** Quoted passage **

________________

The occupational exposure limits (OEL) recommended by ANSES are air concentrations of a chemical that almost all workers can breathe during a specified period without any known risk, at the time of the expert appraisal, of impairment to their health. Levels are determined on the assumption that the population of exposed workers is homogeneous, and includes neither children nor the elderly.
Concentration levels are determined based on scientific data from human studies (epidemiological and clinical studies) or experimental animal studies (toxicological studies).
Approach followed by the Agency
In order to propose these atmospheric values, ANSES strives to assess, on the basis of the scientific and technical information available:
- the health effects of chemicals, so as to recommend limits to be applied for protecting the health of workers;
- the relevance of assigning a "skin" notation; this reference is given to substances for which dermal absorption leads to a significant increase in exposure and causes a systemic effect;
- the relevance of assigning a “noise” notation; this reference is given to substances for whichthere is a certain level of evidence on their possible ototoxic effect in the event of co-exposure to noise ;
- the measurement methods available, in order to determine those that can be technically applied for the purposes of comparison with the recommended OELs.

________________

** Exercise requirements **
Reproduce the passage on occupational exposure limits from "The occupational exposure" up to and including "nor the elderly.". Nothing in the material is needed for this.

** Material provided **

________________

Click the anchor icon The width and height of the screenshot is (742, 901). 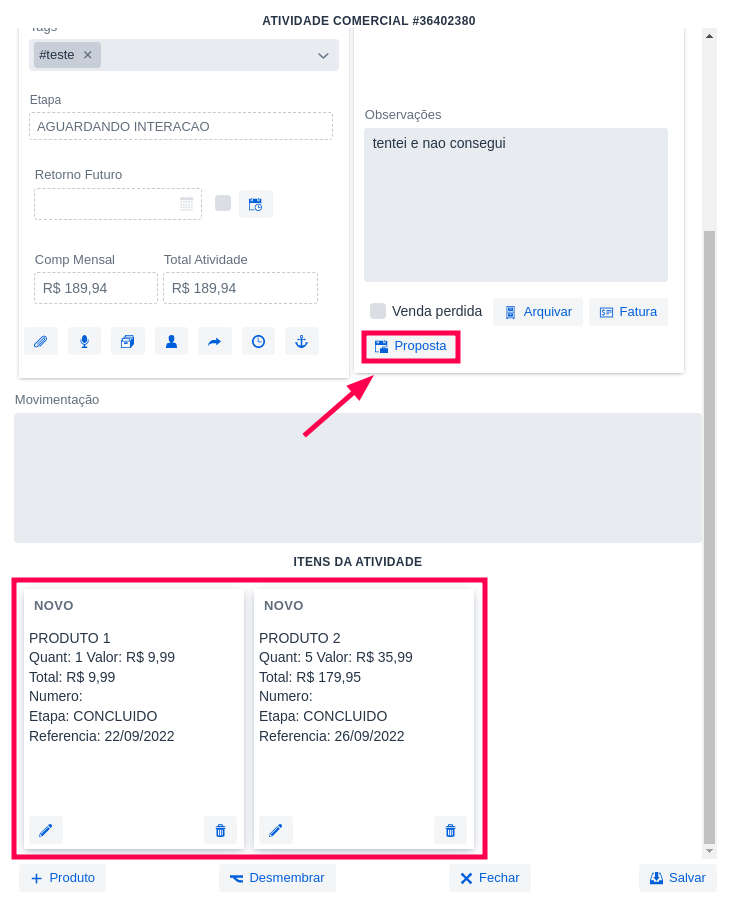[301, 341]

________________

** Problem solution **
The occupational exposure limits (OEL) recommended by ANSES are air concentrations of a chemical that almost all workers can breathe during a specified period without any known risk, at the time of the expert appraisal, of impairment to their health. Levels are determined on the assumption that the population of exposed workers is homogeneous, and includes neither children nor the elderly.